━━━ INPUT

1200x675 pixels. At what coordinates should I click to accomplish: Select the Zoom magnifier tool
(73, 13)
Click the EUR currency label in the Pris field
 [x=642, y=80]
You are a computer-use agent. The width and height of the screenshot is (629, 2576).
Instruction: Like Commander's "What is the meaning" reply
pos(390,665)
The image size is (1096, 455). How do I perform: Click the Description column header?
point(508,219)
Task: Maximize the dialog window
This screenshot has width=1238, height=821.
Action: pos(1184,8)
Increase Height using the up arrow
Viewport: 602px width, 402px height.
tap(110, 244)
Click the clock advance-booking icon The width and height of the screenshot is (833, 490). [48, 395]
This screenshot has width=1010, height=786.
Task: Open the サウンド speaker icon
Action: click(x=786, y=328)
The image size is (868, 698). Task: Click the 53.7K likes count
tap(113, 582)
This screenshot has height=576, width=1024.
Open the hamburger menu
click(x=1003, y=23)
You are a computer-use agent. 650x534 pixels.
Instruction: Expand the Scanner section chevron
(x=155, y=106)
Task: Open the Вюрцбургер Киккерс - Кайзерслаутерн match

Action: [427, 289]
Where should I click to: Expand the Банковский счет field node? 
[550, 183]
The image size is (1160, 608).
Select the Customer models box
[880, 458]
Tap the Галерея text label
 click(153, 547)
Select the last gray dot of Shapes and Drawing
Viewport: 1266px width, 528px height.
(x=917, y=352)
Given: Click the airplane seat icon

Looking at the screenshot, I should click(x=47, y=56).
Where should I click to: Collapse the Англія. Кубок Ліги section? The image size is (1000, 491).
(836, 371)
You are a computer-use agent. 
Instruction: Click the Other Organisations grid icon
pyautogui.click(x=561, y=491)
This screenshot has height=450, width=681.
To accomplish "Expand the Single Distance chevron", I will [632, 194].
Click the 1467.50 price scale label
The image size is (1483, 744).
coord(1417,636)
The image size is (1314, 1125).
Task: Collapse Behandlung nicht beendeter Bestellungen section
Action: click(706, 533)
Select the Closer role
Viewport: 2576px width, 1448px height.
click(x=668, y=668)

━━━━━━

WHAT YOU WILL DO: Give back only the lines from the one containing "This screenshot has height=450, width=681." through the final line of the entries above, exactly as written, both included.

RESPONSE TO THE TASK:
This screenshot has height=450, width=681.
To accomplish "Expand the Single Distance chevron", I will [632, 194].
Click the 1467.50 price scale label
The image size is (1483, 744).
coord(1417,636)
The image size is (1314, 1125).
Task: Collapse Behandlung nicht beendeter Bestellungen section
Action: click(706, 533)
Select the Closer role
Viewport: 2576px width, 1448px height.
click(x=668, y=668)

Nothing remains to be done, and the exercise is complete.